ŞANLIURFA - Muharrem ayının onuncu gününde yaşanan hadiselerle ve Kerbela olayıyla ilgili olarak açıklamalarda bulunan Cemal Çınar Hoca, Kerbela`da yaşanan elim olayın ümmeti parçalamaktan çok birleştirmesi gerektiğini vurguladı. Çınar, "Biz Müslümanların hakta birleşmemizi sağlayan Kerbela`daki en büyük ve hüzünlü olayı, ümmetin fırkalara ayrıştırma sebebi kılan her iş ve eylemin Hz. Hüseyin`in kıyamı ile kesinlikle çeliştiğine inanıyorum" dedi.

Kerbela ve Aşura`nın birleştirici olması gerektiğini belirten Çınar, "Kerbela ve Aşura, ümmeti birleştirici, umut bağlayıcı ve özellikle Müslüman halkın yönetiminin başında mutlaka ama mutlaka Müslüman, muvahhit ve takva sahiplerinin olması için tüm gücümüzle çalışmamızın bize farz olduğunu bir daha hatırlatan en büyük etken ve imkan olarak değerlendirmemizi sağlamalıdır" ifadelerini kullandı.

Zaman ve mekanın tamamının Allah`ın kullarına verdiği nimetler olduğuna dikkat çeken Çınar, "Ancak bazı zaman ve mekanlar, içinde barındırdıkları hadiseler sebebiyle diğerlerinden apayrı bir mana ifade eder. Yeryüzünün en büyük olayı tevhit hadisesidir. Bu tevhit olayının başındaki eğitmenler Peygamberlerdir. Bu tevhit öğreticilerin hayatla ilgili vazifeleri iki kısma ayrılır: Birincisi, Allah`tan aldıkları emirlerdir. İkincisi, Allah`ın yasaklarıdır. Her ikisinin de mahiyeti Allah tarafından belirlenmiştir. Emirler yerine getirildiğinde kula mükafat, yasaklar çiğnendiğinde kula ikablar gösterilmiştir.

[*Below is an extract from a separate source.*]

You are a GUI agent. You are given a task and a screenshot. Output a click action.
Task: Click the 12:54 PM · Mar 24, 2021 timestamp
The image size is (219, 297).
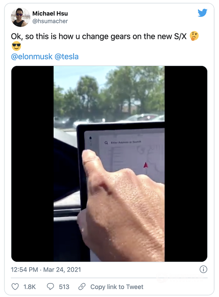pos(46,270)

Peygamberler Allah`ın emirlerini yerine getirir ve getirtirler. Şeytanlar Allah`ın düşmanı oldukları için Allah`ın yasaklarını çiğner ve çiğnetirler. Peygamberler ve onlara tabi olanlar Allah`ın rızasını ya bizzat ibadet etmek ya şeytan ve dostlarına karşı mücadele etmek ya da Allah`tan tevbe ve istiğfar ederek elde etmişlerdir" şeklinde konuştu.

Aşura günüde birçok olayın meydana geldiğini vurgulayan Çınar, "Bu bağlamda meydana gelen Aşura olaylarına baktığımızda: Hz. Adem`in tevbesi Aşura günü kabul edilmiş, Hz. Nuh`un gemisi Aşura günü sahili selamete ulaşmış, Hz. İbrahim Aşura günü ateşten kurtulmuş, Hz. Musa Aşura günü Firavun`un zulmünden denizin yarılması ile kurtulmuş, Hz. İsa Aşura günü doğmuştur" dedi.

Aşura gözü ile günün olaylarını değerlendirmek

Aşura ile Kerbela arasındaki ilişkinin farklı bir boyut kazandığına vurgu yapan Çınar, "Bir de İmam Hüseyin, Aşura günü Kerbela`da şehit edilmiştir. Peygamber torunun şehadetini ayrı tutarsak, diğerlerinde hep Müslümanların sevindikleri olaylar olmuşken, İmam Hüseyin`in şehadeti ise, ümmetin ciğerini parçalayıcı bir menfur olay olarak kayıtlara geçmiştir. Demek ki Hz. Muhammed`in (s.a.v) ümmetinin kurtuluşu şehadetledirDemek ki, Kerbela ile Aşura arasında böyle bir bağlantı vardır. Bu bağlamda Suriye, Mısır, Filistin, Arakan, Bangladeş ve yeryüzünde İslam`a ve Müslümanlara tahammül etmeyen güçlerin attıkları iftira ve saldırılar, ümmetin kendine gelip, şehitler vermeye başlaması ile doğrudan alakalıdır" ifadelerini kullandı.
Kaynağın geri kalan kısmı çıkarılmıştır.